Liara could only shake her head, both from surprise and ignorance.

It didn't occur to her to think of his presence as something inappropriate or embarrassing - even taking on the account... No, no matter what. Even if none of this had happened, or was only a dream: sharing a living space with someone else was perfectly natural for any asari. (She, however, needed privacy for her special work; otherwise she would not have insisted so much on a separate quarters.) 

Humans have different customs — she understood that. 

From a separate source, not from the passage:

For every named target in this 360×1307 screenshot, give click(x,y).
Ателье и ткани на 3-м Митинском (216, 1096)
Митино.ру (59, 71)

Humans valued their personal space almost as much as the krogans did — although they were much better at adjusting to its absence or limitations. (To better adapt to living on the first "Normandy", she read xeno-sociologists' research papers - with cross-section diagrams for population groups and curves for the level of relative aggressiveness.) 

Shepard, moreover, had the advantage of the captain — and Liara remembered his cabin-deck, spacious, lit by the fluorescence from the aquarium, but somehow slightly uncomfortable, as if uninhabited - despite even the collection of toy ships; as if they were placed here not out of desire — just because it was necessary.

It resembled the house where they settled with her mother, when Liara was transferred to a school with advanced program, and Benazia again for a dozen years had engaged in administrative, rather than diplomatic, work.

_("Did you live underwater?” Shepard was surprised when she mentioned it, just to say something while he poured them the wine with detached accuracy._

__

__

"Under the dome," she said absently. “It's not rational not to use continental shelves on Tessia." 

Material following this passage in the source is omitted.